Comparison with the Natural Sequence Record.
Bgl3 is a member of glycoside hydrolase family 1 (GH1), a large enzyme family accepting a broad range of glycosylated substrates (20, 21). The sequences within the GH1 family typically differ by hundreds of mutations, providing a diverse sampling of the sequence space explored by natural evolution. By contrast, our experimental sequence–function mapping densely samples the local space of sequences within a few mutations of Bgl3. Comparing the global versus local view of sequence space may provide insight into the evolutionary constraints imposed on members of the GH1 family.
To investigate how our results compare with the natural sequence record, we used a large GH1 multiple sequence alignment to calculate a relative entropy sequence conservation score (22, 23). Bgl3’s mutational tolerance shows a strong correspondence with the observed GH1 sequence conservation. Gene-scale patterns can be visualized by taking a moving average (five-site window) of the relative entropy and sequence conservation scores across sequence positions (Fig. 3A). The experimental mutational tolerance and GH1 conservation are strikingly similar, and their patterns tend to correspond with secondary structure elements. Overall, the experimental relative entropy and the sequence conservation score display a strong, statistically significant correlation (r = 0.59, P < 1E-45; Fig. 3B), suggesting that most sites important for Bgl3 function are also important throughout the GH1 family.
There are, however, unexpected and interesting exceptions to the correspondence between Bgl3’s mutational tolerance and GH1 sequence conservation. The most extreme is position 288, which is highly intolerant to mutation in Bgl3 (99th percentile for RE) but has little conservation in the GH1 alignment (11th percentile for sequence conservation). Targeted mutagenesis at this location again validates the sequence–function mapping results, confirming that Bgl3 can only tolerate 21% of all amino acid substitutions at position 288 (Fig. S4A). The fact that other GH1 members can accept most amino acids at position 288 suggests that Bgl3 evolution may be constrained by mutational epistasis at this site.
A closer look at GH1 structures reveals that position 288 occurs within a loop region displaying high diversity in the family (Fig. 3C). In fact, the most outlying positions (high experimental RE and low sequence conservation) occur in regions with high structural variation within the GH1 family (Fig. 3B, red points). We hypothesize that, through the course of natural evolution, Bgl3 may have evolved unique structural motifs that constrain its mutational tolerance relative to the GH1 family. We expect closely related sequences to also share these motifs and therefore to have similar residue preferences. Indeed, the phylogenetic tree of GH1 structures shows the few members that do contain F288 are closely related (Fig. 3D). Similar mutational idiosyncrasies may exist in all family members, but their conservation patterns become obscured when observing the entire family alignment.
These results highlight how sequence–function mapping provides a detailed local view of sequence space, whereas large multiple-sequence alignments provide a global perspective. A local sequence space mapping is important for applications such as protein engineering or the prediction of disease-associated mutations, because they focus on the mutational properties of the specific family member under investigation.

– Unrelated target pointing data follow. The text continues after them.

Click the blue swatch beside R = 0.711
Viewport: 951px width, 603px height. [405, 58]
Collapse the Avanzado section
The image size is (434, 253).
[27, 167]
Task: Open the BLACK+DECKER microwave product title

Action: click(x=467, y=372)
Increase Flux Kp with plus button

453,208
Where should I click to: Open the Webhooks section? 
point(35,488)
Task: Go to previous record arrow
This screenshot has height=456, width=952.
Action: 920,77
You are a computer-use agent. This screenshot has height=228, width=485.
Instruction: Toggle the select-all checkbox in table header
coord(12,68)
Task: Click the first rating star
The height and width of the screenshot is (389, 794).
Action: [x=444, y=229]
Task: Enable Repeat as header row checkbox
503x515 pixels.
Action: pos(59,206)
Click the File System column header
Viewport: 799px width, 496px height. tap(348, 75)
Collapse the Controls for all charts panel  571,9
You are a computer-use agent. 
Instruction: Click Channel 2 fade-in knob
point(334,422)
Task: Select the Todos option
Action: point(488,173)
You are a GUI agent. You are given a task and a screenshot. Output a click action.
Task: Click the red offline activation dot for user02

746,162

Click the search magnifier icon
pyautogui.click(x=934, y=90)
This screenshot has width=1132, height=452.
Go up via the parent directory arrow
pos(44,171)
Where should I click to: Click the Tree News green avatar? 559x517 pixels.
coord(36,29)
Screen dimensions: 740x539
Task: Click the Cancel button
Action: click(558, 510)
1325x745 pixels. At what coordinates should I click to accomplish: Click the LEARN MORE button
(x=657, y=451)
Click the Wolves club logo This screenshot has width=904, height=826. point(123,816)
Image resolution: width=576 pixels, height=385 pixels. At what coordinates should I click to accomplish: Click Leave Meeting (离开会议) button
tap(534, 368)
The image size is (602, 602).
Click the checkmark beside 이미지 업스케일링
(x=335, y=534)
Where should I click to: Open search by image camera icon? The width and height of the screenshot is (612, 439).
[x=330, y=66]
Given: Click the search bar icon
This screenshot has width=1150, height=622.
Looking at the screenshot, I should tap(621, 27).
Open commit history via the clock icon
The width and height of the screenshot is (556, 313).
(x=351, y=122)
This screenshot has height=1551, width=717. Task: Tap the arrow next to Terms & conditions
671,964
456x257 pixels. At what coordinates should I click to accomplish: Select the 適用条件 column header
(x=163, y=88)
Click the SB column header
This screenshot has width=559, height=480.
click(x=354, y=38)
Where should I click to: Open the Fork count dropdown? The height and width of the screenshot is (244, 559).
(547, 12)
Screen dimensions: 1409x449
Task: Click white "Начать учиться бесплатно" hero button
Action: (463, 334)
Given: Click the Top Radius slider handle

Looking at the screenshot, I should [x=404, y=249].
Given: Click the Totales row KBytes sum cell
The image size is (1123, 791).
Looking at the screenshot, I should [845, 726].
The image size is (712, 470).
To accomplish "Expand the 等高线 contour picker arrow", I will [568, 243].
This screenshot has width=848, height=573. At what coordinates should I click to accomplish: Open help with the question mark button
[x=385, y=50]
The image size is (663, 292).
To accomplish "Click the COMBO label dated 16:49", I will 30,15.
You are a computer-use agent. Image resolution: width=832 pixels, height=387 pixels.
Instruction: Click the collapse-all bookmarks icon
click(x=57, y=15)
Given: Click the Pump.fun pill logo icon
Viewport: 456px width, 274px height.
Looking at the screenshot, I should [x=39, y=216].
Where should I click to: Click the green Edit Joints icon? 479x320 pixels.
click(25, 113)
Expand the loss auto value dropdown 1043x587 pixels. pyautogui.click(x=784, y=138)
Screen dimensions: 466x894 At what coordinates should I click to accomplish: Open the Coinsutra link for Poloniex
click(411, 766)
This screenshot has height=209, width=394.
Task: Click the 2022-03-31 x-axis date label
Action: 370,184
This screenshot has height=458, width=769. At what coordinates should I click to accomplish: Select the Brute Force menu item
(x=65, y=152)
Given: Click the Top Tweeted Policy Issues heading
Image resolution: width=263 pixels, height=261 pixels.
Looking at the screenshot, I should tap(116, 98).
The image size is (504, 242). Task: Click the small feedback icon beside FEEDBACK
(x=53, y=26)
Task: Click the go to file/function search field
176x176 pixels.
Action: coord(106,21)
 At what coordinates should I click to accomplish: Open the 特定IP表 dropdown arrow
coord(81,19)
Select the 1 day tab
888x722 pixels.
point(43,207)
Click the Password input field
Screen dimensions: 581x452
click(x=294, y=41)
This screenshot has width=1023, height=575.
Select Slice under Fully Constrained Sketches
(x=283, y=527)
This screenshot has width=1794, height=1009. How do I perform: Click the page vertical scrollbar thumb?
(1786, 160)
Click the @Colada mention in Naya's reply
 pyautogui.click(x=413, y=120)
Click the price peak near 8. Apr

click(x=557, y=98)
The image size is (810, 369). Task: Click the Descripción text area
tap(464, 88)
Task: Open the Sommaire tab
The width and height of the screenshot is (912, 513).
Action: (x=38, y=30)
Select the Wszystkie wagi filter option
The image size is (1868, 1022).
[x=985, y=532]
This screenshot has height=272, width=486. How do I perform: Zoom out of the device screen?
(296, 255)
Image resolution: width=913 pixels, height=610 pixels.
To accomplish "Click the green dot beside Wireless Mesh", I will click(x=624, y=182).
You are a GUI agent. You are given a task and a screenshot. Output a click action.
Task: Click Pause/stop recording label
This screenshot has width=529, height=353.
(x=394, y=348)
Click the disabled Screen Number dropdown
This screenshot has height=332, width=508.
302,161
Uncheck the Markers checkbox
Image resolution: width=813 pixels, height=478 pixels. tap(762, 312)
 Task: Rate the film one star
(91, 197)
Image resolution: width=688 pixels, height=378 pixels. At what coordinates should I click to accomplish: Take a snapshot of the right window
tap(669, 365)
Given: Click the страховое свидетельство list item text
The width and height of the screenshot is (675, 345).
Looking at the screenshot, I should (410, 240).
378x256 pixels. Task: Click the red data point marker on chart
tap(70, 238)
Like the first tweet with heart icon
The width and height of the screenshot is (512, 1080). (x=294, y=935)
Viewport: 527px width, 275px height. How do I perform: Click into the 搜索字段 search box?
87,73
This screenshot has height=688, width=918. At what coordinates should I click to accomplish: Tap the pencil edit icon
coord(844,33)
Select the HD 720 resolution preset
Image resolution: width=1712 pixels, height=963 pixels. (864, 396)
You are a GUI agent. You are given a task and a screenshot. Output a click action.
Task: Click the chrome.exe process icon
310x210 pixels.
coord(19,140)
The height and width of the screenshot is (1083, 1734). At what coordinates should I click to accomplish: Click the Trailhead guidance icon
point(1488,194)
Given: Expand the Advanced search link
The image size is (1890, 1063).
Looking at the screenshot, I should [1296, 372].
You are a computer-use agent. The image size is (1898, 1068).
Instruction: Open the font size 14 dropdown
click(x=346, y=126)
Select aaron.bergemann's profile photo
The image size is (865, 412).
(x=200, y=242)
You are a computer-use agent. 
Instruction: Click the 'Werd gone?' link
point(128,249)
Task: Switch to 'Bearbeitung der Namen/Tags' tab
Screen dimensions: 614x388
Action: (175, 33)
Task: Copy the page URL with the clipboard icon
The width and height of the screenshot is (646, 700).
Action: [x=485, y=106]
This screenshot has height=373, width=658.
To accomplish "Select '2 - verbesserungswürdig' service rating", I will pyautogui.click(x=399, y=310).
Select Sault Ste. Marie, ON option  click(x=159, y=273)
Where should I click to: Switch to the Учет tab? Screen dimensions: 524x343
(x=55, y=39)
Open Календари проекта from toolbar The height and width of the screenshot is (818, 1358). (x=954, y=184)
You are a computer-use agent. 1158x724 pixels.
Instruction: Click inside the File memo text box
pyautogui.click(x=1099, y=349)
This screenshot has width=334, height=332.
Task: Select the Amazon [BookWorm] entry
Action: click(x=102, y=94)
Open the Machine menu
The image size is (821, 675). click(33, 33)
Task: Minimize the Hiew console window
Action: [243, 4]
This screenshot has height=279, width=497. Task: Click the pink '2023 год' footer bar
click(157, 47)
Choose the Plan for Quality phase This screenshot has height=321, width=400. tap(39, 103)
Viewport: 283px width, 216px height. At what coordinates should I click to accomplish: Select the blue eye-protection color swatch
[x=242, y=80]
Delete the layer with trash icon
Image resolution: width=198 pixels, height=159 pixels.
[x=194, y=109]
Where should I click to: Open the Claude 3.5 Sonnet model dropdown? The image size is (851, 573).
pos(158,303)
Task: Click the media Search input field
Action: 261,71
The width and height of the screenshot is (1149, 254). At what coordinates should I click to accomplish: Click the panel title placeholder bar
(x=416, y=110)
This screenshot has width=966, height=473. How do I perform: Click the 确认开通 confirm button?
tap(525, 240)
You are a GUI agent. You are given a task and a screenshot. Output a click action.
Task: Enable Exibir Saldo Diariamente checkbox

High-Temperature Screening Enriches for Stabilizing Mutations.
Previous work in enzyme sequence–function mapping has used in vivo assays that couple an enzyme’s function to cellular growth (7, 24–26). These in vivo selections are limited not only in the types of enzyme functions that can be analyzed, but also by the range of experimental conditions compatible with the intracellular environment. An advantage of droplet-based microfluidics is the ability to precisely control screening conditions, such as time, temperature, and concentration. Screening under altered conditions allows for enrichment of variants with enhanced unnatural properties.
To investigate this capability, we modified the microfluidic screening protocol to include a heat challenge directly after droplet formation (Fig. S5). We hypothesized that this should enrich for mutations that increase Bgl3’s thermostability. We screened a total of 10 million enzyme variants, 2 million (20%) of which were determined to remain active and recovered via sorting. In this experiment, the heat challenge inactivated approximately one-half of the variants active in the original room temperature screen.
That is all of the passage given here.